We have found that Handi-Wrap by Dow will separate easily, but Saran Wrap sticks badly and must be sanded off. Polyethylene does not stick, but it is not always transparent, which is useful to see how you are doing with air bubbles. A few other notes on this process:
a. Go back every half hour until hard to check for air causing dry patches.
b. Leave edges and cracks a little wet, so that air will not be sucked in.
c. Peel-ply can be applied before the plastic if a ready-to-bond surface is required.
d. Put some epoxy on top of the plastic so the squeegee will slide over the plastic easily.
e. Experiment with a small piece before committing yourself to a large layup.
You might call this a "poor man's vacuum bagging" process. (David Cyr, #2010)
Tailwheel vibration may be caused by the tailwheel being out of round. I put a dial indicator on mine and found that the wheel moved the indicator 0.2" plus it had lateral wobble. A competent machinist can freeze the rubber in dry ice and turn the wheel true on a lathe. (Tom Saunders, #2658)
When mounting my ailerons, I devised a gap-setting system which does away with those bothersome mixing sticks. Simply cut strips of paper about 1" wide and stack them to the proper gap thickness. Now, wrap them around the leading edge of the aileron (or rudder) and tape the ends. The idea is that no matter how you bend the stack, the thickness remains constant; thereby allowing you to position and reposition the piece several times without the bother of those mixing sticks. (Terry Hall, #196 and Ev Wieland, #126)
Sanding micro next to bare foam or any high spot next to an area you want to avoid can be done by cutting a hole of desirable size out of a manila folder, placing it over the spot to be sanded. Then sand away.
On surfaces you have not pool-plied (i.e. entire wing and canard), you can wait until the layup starts curing and is stiff but tacky, then spread on micro over laps and weave. It will all cure together with a possibly better bond and saves sanding. (Jim Masal, #457)
For a simple tie down get two of your wheel pant axle washers and trace on a piece of 1/16" stainless steel.
Make two and bend 45 degrees. The top will replace your axle bolt washer. This makes a good tie down and security point for the trailer.

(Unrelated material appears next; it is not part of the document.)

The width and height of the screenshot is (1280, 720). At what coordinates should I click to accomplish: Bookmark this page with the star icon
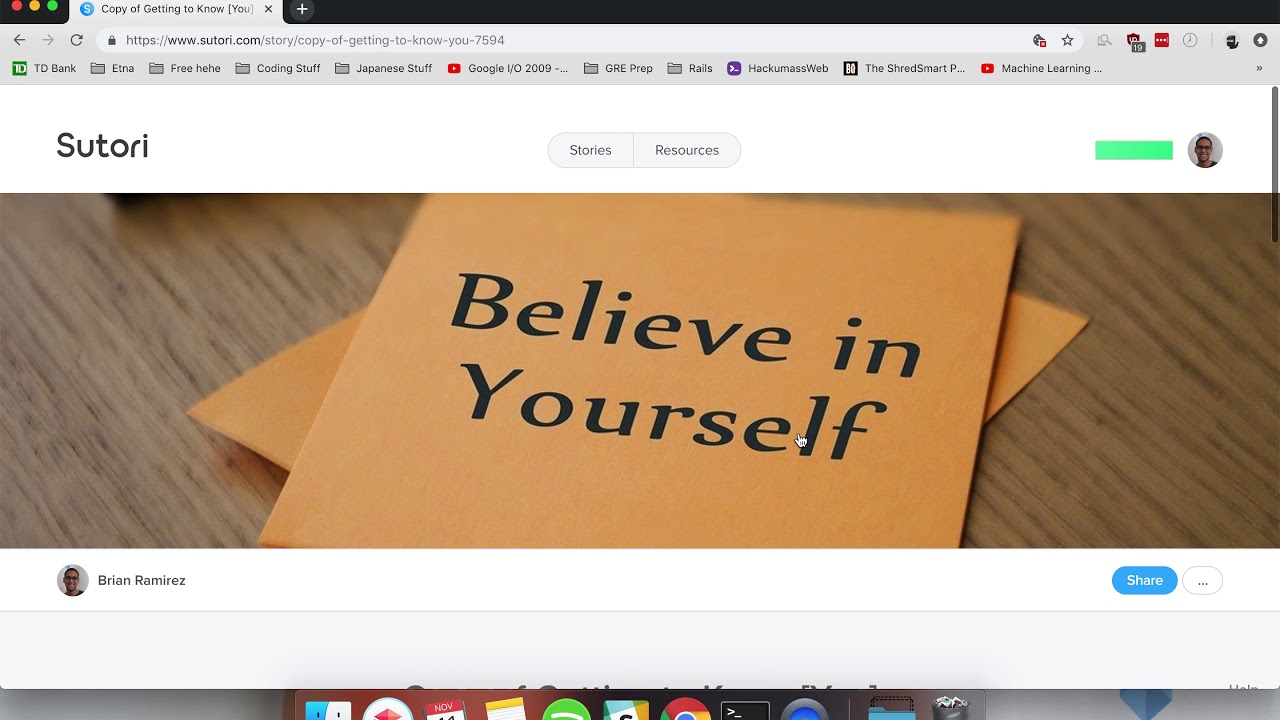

A simple battery box can be made from the carton the battery came in. Cut the carton down to size (if necessary) and hold together with masking tape. Cover entire box with 2 BID. After cure, cut off top cover and pull the cardboard out (most will come). Use duct tape along top edge of this box and layup a box top, which overhangs the box sides by 1". After cure, take a knife blade and separate top and bottom. You now have a battery box, which you can mount in any location. (S. W. Hanke, #2148) /Ed. Note: Be sure to provide a battery drain tube if required and provide venting holes to prevent combustive gas formation in the box./
To turn over the wing or canard for glassing the top surface, attach a tapered 1x8 or 1x10 on the wing with bondo, 5 minute, hot glue, etc.
Install several 1x2 pieces crossways on top of the tapered boards. Level these carefully and reference one to the other for shimming, if necessary. This unit will be heavy, but solid, when you make your flip. (Bill Slattery, #2130)
After cutting UNI or BID for tapes or larger layup sheets, and before you handle them - take 1/2" masking tape and run it through your fingers 5 or 6 times. This will remove some part of the tack. (There is a masking tape for draftsman that has less tack, if you can find it.) Place the masking tape down the center of your cut tape. Make sure you don't go much more than half way. Put another piece down the other end and lap over slightly the other piece. This is to allow you something to start the peel-off. On larger pieces you can use two or more of these strips of masking tape. Roll up piece as usual. The tape will keep the shape of the piece, whatever size. When ready for use just lay it on, wet it out good and then peel off the masking tape - slowly, slowly. Pull the tape back off over itself - not up in the air, using a squeegee close to it to hold down the cloth, if necessary. Then finish wetting out the path of the masking tape. Do not try to peel off tape where it has not been wetted - again the reason for the overlap of tape somewhere in the middle of the cloth. For tapes to be laid up around a curve (i.e. firewall), put masking tape near the edge - layup on one side, wet out, remove masking tape, take cloth around curve and wet out. A perfect layup without narrow or wide places. (Bob Stillman, #2612 and David Cyr, #2010)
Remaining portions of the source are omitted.